In early 2011, New Jersey passed up on an opportunity to implement an online gambling law because the governor vetoed a bill that had previously been passed by the state Senate and House of Representatives. The bill is now back within the government with an attempt to implement an online lottery. More specifically, the bill is seeking to allow the purchase of state lottery tickets over the Internet.
An Opportunity At Additional Revenue
Every American state that runs a lottery has proven it is a successful method of generating additional revenue. However, at this time lottery tickets are only sold in physical retail outlets. An article on NJ.com discusses the pros and cons of implementing an online lottery. The bill was introduced by Legislator Annette Quijano in the State Assembly. The bill has already been presented to the Assembly Gaming Committee and easily passed.
Terms Of The Bill
The lottery bill will permit New Jersey residents to purchase state lottery tickets through the Internet, email, text messaging, and other electronic channels. The winners would be paid by the lottery commission through direct deposit into their bank accounts.

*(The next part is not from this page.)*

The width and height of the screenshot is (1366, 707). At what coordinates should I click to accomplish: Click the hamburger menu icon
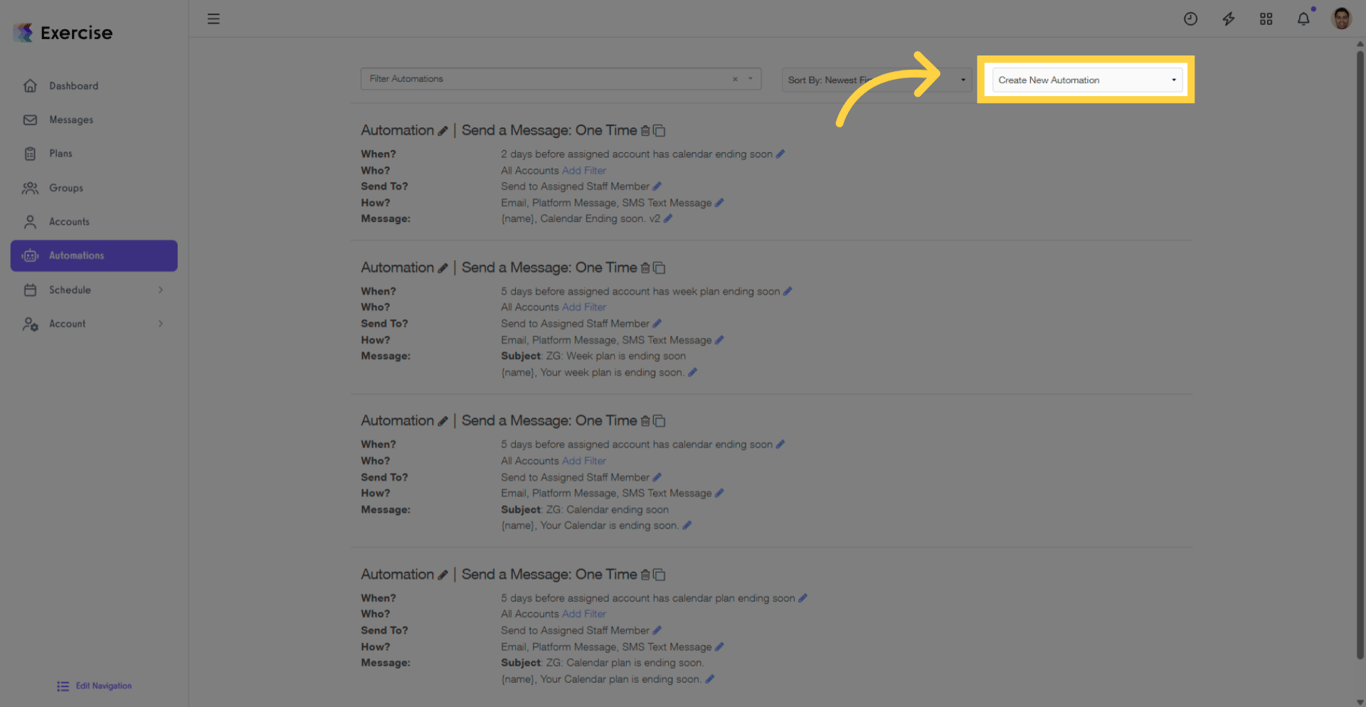(x=213, y=19)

Opposition From Civil Groups
As with most gambling bills, the opposition has arisen from civil society groups. The group’s primary concern is the purchase of lottery tickets by minors and the potential for an increase in problem gambling. However, the bill offers a variety of built-in measures to counter negative social effects. For instance, payments can only be made through debit cards which would eliminate the potential for purchase without the required funds.
Opposition From Convenience Store Owners
The opposition also originates from convenience store owners that claim they will lose sales of coffee and food from customers that purchase these items while buying lottery tickets. Convenience store owners profit a nickel on lottery tickets but at least a dollar on a cup of coffee. This opposition has been countered by the measure in the bill that distributes five percent of online sales to lottery retailers to compensate the lost business.
The New Jersey Lottery Commission has not released a statement with regards to this proposal. Commission members are scheduled to meet shortly to discuss the bill. Minnesota started offering online ticket subscriptions in November 2011 and New York and Maryland are considering a similar proposal. The legalization of the sale of online lottery tickets could be the first step toward the complete legalization of online gambling in the future.